Менты сами — те еще вымогатели, к ментам попал — считай пропал. Золото снимут и все карманы вывернут. Может, Прудников и не такой, мне хотелось верить, что остались еще честные менты. Но сама ситуация, когда одна коррумпированная система пытается щипнуть другую, которая даже покруче в этом деле, напоминала битву Хищника и Чужого.

Распахнулась дверь, из кабинета выбежала Лялина, вышел дед и спиной вперед — Прудников. Пятясь, он говорил:

— Шантажировать он меня вздумал! И если что-то случится с Мартыновым, сукой буду, если я тебя не посажу! Понял меня?

Русак стоял, как обгаженный, и беспомощно хлопал глазами. Постовая медсестра, тощая, похожая на цаплю, выглянула в коридор, но вмешиваться не стала, вроде даже заулыбалась. Ага, значит, завотделением всех достал.

Я подошел к сестринскому посту и проговорил:

— Почему у вас в отделении посторонние? Они травмируют психику больных. Выгоните их немедленно!

Все опешили, не понимая, о чем я.

— По палатам шастают сектанты. В халатах, — заявил я. — Это вы их впустили!

Прудников ушам своим не поверил.

— Где⁈

— Не может быть! — вскинулась медсестра. — Их никто не впускал! Сейчас время посещения…

— Вот они! — Я кивнул на двух кумушек, которые очень кстати выходили из палаты под возмущенные крики больных. В руках у них были красочные брошюры с идиллическими картинками, где мирно дремали тигр и косуля и подозрительно радостные люди улыбались бабочкам.

Хищно оскалившись, Прудников сделал стойку и зашагал к баптисткам, как тот тигр — к косулям, на ходу доставая удостоверение.

— Не я их впускала, — сказала цапля и отвернулась.

— Старший лейтенант Игорь Прудников, — представился он кумушкам. — В отделении произошло хищение. Пройдемте.
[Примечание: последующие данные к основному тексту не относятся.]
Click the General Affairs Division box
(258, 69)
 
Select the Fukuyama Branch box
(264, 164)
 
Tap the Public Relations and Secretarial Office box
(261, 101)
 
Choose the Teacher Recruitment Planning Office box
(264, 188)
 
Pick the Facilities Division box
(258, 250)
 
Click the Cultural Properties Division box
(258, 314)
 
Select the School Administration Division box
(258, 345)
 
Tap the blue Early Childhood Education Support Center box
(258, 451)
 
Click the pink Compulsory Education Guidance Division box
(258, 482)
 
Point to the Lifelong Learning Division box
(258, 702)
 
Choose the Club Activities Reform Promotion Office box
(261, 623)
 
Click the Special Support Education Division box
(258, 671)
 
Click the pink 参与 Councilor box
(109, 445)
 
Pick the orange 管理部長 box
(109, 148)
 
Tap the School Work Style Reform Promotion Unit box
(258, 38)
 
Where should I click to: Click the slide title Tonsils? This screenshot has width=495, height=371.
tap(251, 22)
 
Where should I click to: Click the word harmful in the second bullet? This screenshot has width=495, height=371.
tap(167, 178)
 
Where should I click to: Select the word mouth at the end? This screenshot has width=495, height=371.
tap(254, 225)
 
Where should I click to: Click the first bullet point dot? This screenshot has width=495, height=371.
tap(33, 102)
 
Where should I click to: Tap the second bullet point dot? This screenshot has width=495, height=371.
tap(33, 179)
Он взял перепуганных теток под руки и повел к выходу, спрашивая на ходу:

— Что вы делали в отделении реанимации и кто вас сюда впустил?

Ну все, похоже, Прудников решил давить, беспощадно давить. Из кабинета выскочил Русак, крикнул вдогонку:

— Господа, вы неправильно меня поняли! Давайте все обсудим!
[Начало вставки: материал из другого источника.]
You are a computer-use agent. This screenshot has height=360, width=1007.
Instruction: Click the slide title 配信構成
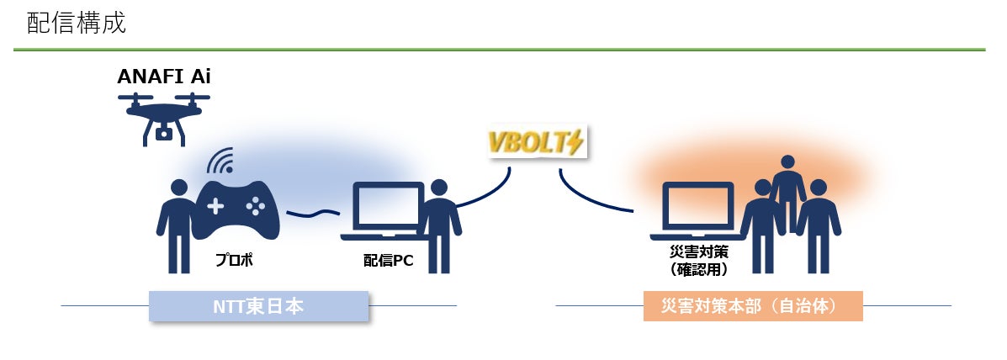pos(77,23)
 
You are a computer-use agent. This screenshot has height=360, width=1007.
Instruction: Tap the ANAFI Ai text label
pos(164,77)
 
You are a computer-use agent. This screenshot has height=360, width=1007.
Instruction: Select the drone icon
pos(164,114)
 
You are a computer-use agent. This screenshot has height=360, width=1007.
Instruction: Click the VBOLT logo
pos(535,144)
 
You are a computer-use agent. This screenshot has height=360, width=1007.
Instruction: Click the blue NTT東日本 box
pos(259,306)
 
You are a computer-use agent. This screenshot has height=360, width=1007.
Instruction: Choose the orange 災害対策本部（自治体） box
pos(753,306)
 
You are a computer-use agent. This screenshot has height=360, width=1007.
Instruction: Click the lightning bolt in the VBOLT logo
pos(575,144)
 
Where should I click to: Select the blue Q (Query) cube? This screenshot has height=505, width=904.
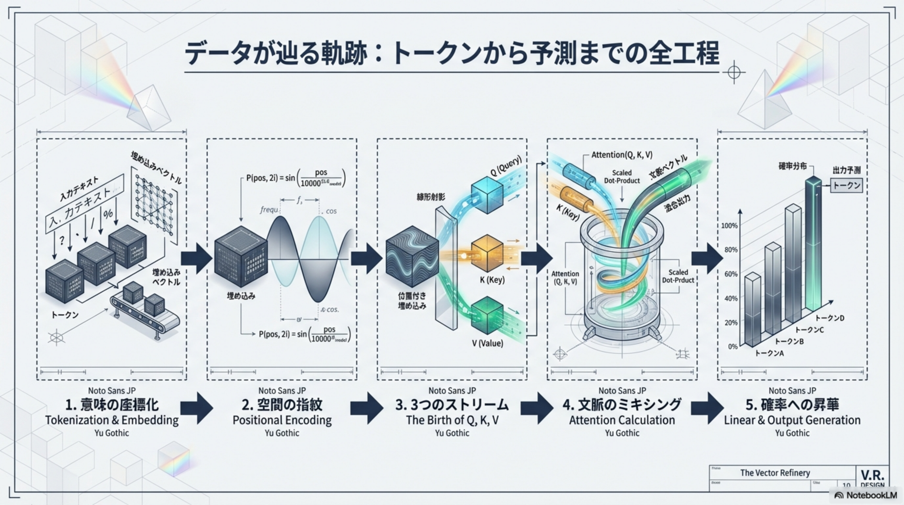pyautogui.click(x=487, y=195)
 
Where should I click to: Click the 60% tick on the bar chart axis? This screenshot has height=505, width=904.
pyautogui.click(x=731, y=274)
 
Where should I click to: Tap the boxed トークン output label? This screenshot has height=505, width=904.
pyautogui.click(x=846, y=185)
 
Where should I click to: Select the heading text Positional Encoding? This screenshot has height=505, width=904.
pyautogui.click(x=282, y=420)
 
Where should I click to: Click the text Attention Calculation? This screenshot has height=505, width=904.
pyautogui.click(x=622, y=420)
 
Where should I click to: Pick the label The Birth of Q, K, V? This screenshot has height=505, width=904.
pyautogui.click(x=452, y=420)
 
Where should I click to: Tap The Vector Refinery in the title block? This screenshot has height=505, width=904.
pyautogui.click(x=775, y=473)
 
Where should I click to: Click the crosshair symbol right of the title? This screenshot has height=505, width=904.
pyautogui.click(x=734, y=72)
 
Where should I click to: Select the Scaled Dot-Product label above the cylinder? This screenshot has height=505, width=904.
pyautogui.click(x=622, y=177)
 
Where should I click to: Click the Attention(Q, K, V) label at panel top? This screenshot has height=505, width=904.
pyautogui.click(x=622, y=155)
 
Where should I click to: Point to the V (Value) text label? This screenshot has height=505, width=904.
pyautogui.click(x=487, y=343)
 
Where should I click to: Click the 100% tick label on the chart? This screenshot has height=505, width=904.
pyautogui.click(x=729, y=226)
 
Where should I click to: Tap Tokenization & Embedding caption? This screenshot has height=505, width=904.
pyautogui.click(x=112, y=420)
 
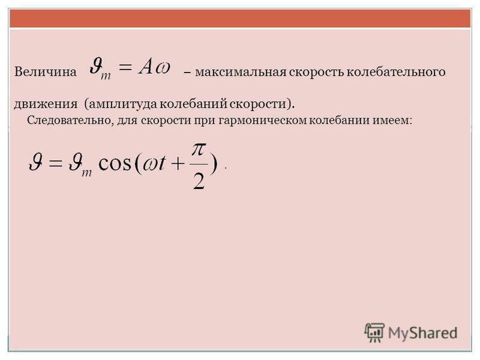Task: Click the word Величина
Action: pyautogui.click(x=46, y=71)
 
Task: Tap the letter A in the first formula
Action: pyautogui.click(x=146, y=67)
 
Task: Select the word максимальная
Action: pyautogui.click(x=241, y=72)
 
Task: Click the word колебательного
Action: pyautogui.click(x=397, y=72)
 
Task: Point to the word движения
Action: pyautogui.click(x=46, y=104)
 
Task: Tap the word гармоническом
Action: pyautogui.click(x=262, y=121)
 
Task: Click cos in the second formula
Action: pyautogui.click(x=115, y=163)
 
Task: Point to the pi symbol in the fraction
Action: pyautogui.click(x=199, y=149)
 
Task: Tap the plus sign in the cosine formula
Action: pyautogui.click(x=178, y=164)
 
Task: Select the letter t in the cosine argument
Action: pyautogui.click(x=161, y=162)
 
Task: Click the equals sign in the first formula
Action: pyautogui.click(x=125, y=67)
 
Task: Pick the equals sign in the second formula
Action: pyautogui.click(x=55, y=163)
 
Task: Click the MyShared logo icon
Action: pyautogui.click(x=374, y=332)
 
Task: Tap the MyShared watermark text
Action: pyautogui.click(x=423, y=333)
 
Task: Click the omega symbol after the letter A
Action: pyautogui.click(x=162, y=68)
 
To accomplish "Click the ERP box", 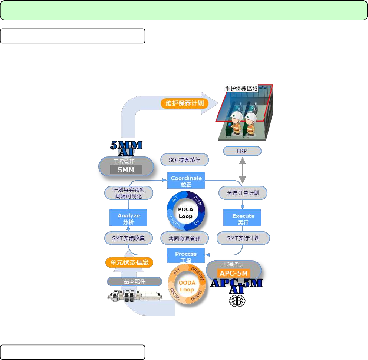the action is coord(242,151).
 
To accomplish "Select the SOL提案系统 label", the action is coord(184,160).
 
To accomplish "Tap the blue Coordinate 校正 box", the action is coord(186,181).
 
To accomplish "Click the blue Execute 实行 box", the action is coord(243,219).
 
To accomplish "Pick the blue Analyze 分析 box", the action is coord(128,219).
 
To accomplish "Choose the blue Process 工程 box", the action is coord(185,257).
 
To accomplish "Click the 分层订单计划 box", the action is coord(243,193).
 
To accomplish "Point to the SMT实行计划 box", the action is coord(243,238).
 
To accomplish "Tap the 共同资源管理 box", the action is coord(184,238).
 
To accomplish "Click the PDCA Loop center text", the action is coord(185,213).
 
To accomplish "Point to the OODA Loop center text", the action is coord(187,286).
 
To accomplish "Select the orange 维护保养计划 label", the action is coord(184,103).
Лейтенант остановился, повернулся вполоборота и крикнул:

— Таким, как вы, не место в медицине. С террористами не договариваются.

Выйдя из отделения, Прудников устроил баптисткам короткий допрос, те, блея и заикаясь, сразу же выложили, что они ходят с дозволения Русака, у них с пастором договоренность. Напуганные женщины с готовностью сообщили свои имена и адреса, сдали пастора с потрохами.